Pausenregelung

In Kürze

Die Pausenregelung bestimmt verbindlich Dauer und Lage gesetzlicher oder kollektiv geregelter Arbeitsunterbrechungen. Sie strukturiert die tägliche Arbeitszeit ohne Arbeitspflicht.

Definition

Pausenregelung ist ein arbeitszeitrechtliches Instrument zur Festlegung von Ruhepausen.

Sie bezeichnet die verbindliche Festlegung von Dauer und zeitlicher Lage von Ruhepausen innerhalb der täglichen Arbeitszeit.

Pausenregelung liegt objektiv vor, wenn Arbeitsunterbrechungen im Voraus bestimmt sind und der Erholung sowie der Einnahme von Mahlzeiten dienen.

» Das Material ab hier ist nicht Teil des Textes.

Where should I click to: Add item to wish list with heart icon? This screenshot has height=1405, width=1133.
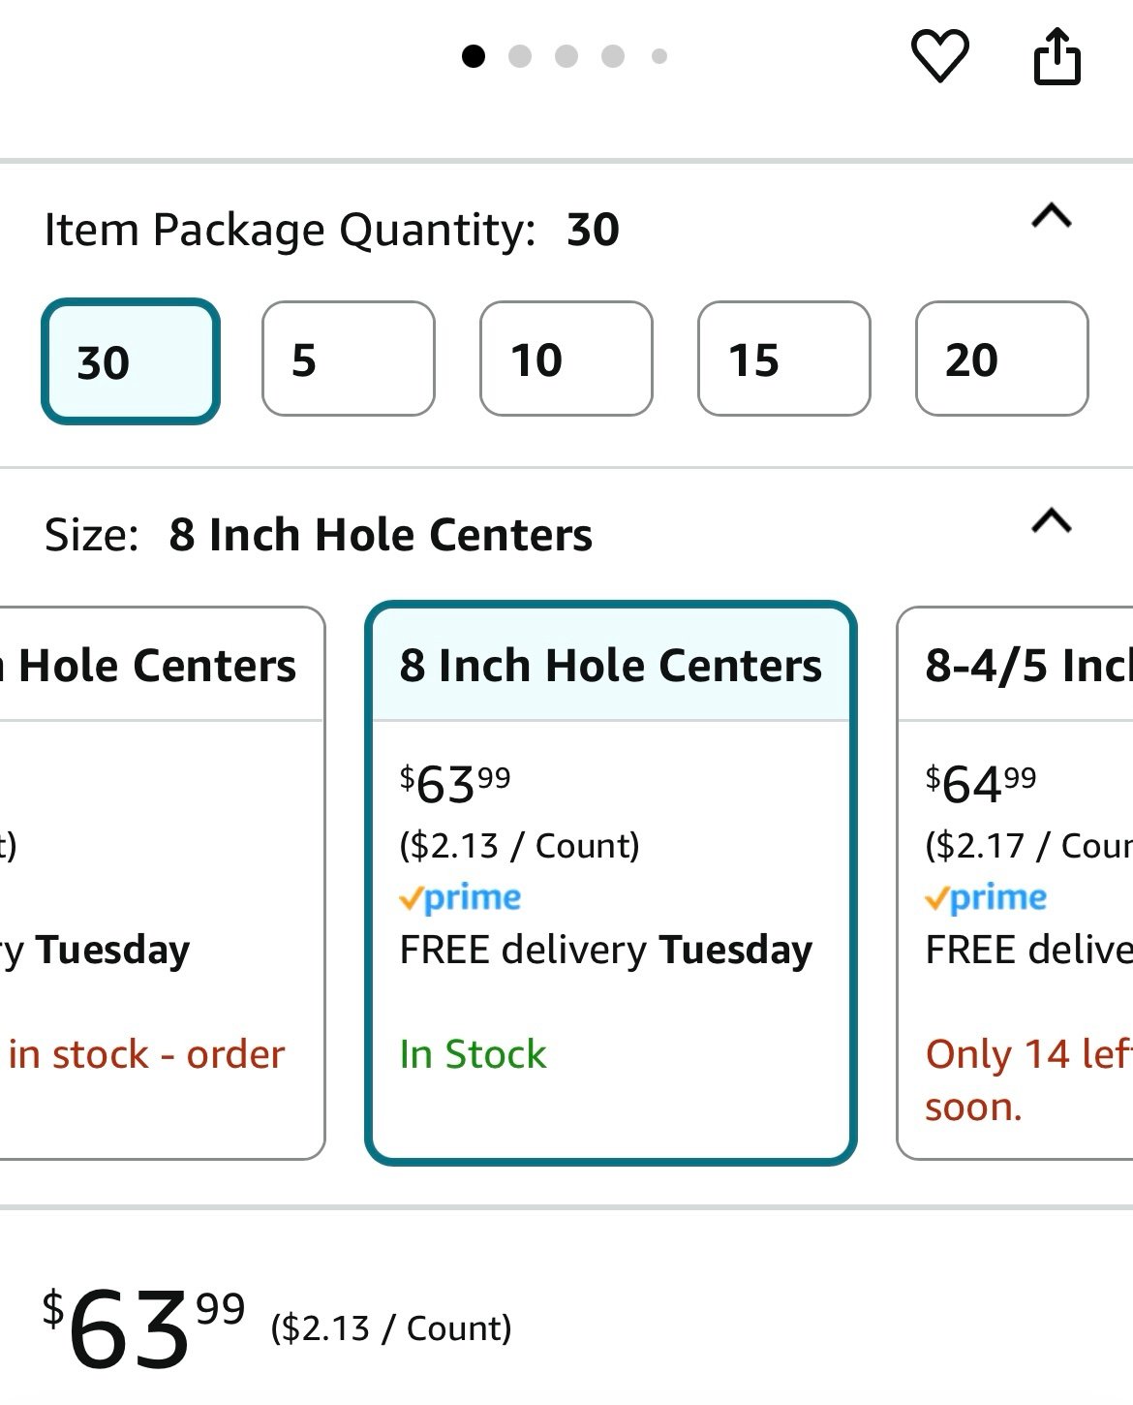pyautogui.click(x=939, y=56)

Voraussetzung ist, dass Arbeitnehmer während der festgelegten Zeit vollständig von Arbeitsleistung und Arbeitsbereitschaft freigestellt sind.

Rechtsgrundlagen sind insbesondere:

  • § 4 Arbeitszeitgesetz (ArbZG)
  • § 11 Jugendarbeitsschutzgesetz (JArbSchG) für Jugendliche

Nach diesen Vorschriften werden Mindestdauer und Aufteilung der Pausen verbindlich vorgegeben.

Die Pausenregelung begründet keinen Anspruch auf Vergütung der Pausenzeit.

Abzugrenzen ist die Pausenregelung von der gesetzlichen Ruhezeit nach Beendigung der täglichen Arbeitszeit.

In der betrieblichen Praxis gewährleistet die Pausenregelung die Einhaltung zwingender arbeitszeitrechtlicher Schutzvorgaben.